Keywords: Large language models, Evaluation, Verification, Self-Improvement
TL;DR: We systematically examine solver–verifier interactions across 37 LLMs and 9 datasets, introducing Verifier Gain as a metric to analyze how model size, family, and post-training shape the effectiveness of LLM-based verification.
Abstract: Large language models (LLMs) can act as both problem solvers and solution verifiers, where the latter select high-quality answers from a pool of solver-generated candidates. This raises the question of under what conditions verification pays off in solver–verifier systems.
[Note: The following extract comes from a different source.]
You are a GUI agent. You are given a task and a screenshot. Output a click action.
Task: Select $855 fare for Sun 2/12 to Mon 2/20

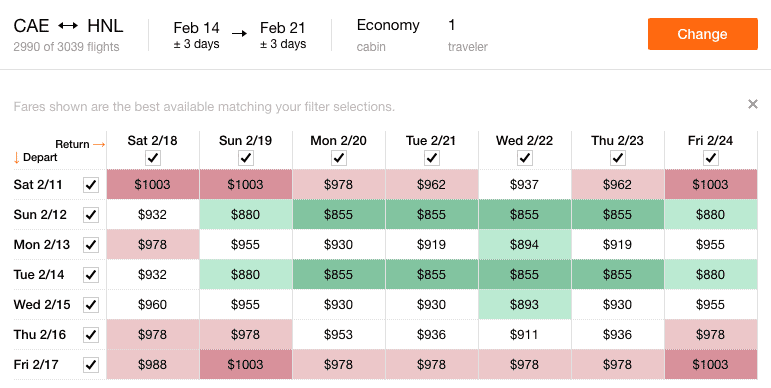[338, 214]
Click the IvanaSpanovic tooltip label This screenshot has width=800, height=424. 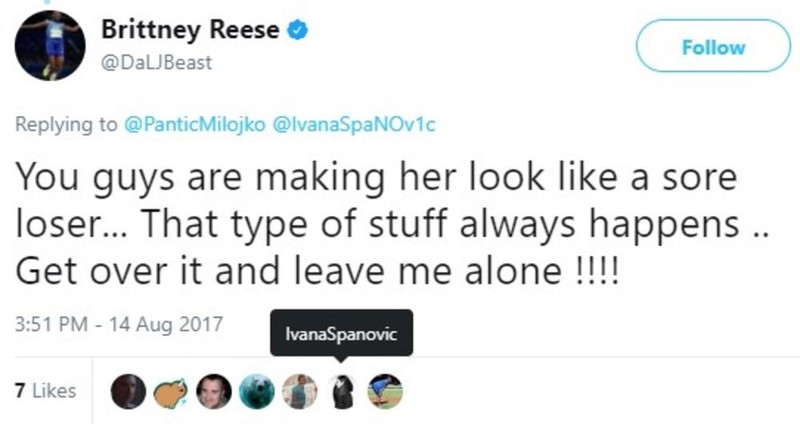click(340, 336)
In their limited study of the factors influencing verification performance, prior work focused primarily on self-verification and tended to examine neither the relationship between solver and verifier model families nor post-training. To rectify this, we present a systematic study across 37 models spanning multiple families, sizes, and base vs. post-trained variants, evaluated on 9 benchmarks covering logical reasoning, structured puzzles, symbolic computation, mathematics, commonsense, factual recall, and domain knowledge. In order to support our analysis, we introduce and empirically validate verifier gain, a metric that predicts the performance improvements from test-time verifier-based rejection sampling. Our experiments find that 1) verification across model families is more effective than either self-verification or verification within the same family, and more generally that the benefits of verification decrease as the solver and verifier become more similar, 2) post-training weakens self-improvement abilities but strengthens cross-family improvement, and 3) some tasks are inherently more amenable to improvement through verification, particularly mathematical and logical tasks.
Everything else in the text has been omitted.